We describe a new approach to automated Glaucoma detection in 3D Spectral Domain Optical Coherence Tomography (OCT) optic nerve scans. First, we gathered a unique and diverse multi-ethnic dataset of OCT scans consisting of glaucoma and non-glaucomatous cases obtained from four tertiary care eye hospitals located in four different countries. Using this longitudinal data, we achieved state-of-the-art results for automatically detecting Glaucoma from a single raw OCT using a 3D Deep Learning system. These results are close to human doctors in a variety of settings across heterogeneous datasets and scanning environments. To verify correctness and interpretability of the automated categorization, we used saliency maps to find areas of focus for the model. Matching human doctor behavior, the model predictions indeed correlated with the conventional diagnostic parameters in the OCT printouts, such as the retinal nerve fiber layer.
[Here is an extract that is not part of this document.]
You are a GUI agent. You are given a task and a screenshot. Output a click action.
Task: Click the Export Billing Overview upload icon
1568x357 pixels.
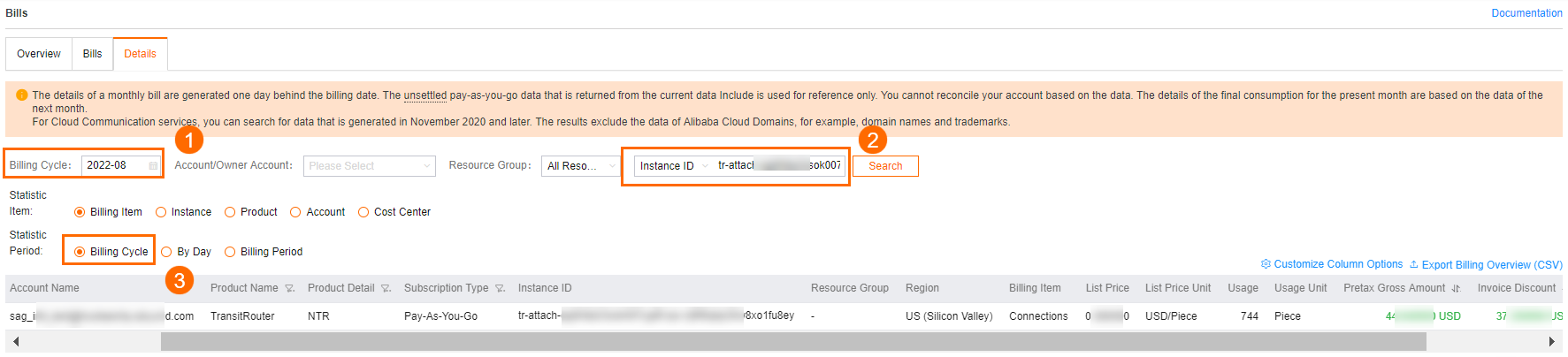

We further used our model to find new areas in the 3D data that are presently not being identified as a diagnostic parameter to detect glaucoma by human doctors. Namely, we found that the Lamina Cribrosa (LC) region can be a valuable source of helpful diagnostic information previously unavailable to doctors during routine clinical care because it lacks a quantitative printout. Our model provides such volumetric quantification of this region. We found that even when a majority of the RNFL is removed, the LC region can distinguish glaucoma. This is clinically relevant in high myopes, when the RNFL is already reduced, and thus the LC region may help differentiate glaucoma in this confounding situation. We further generalize this approach to create a new algorithm called DiagFind that provides a recipe for finding new diagnostic information in medical imagery that may have been previously unusable by doctors.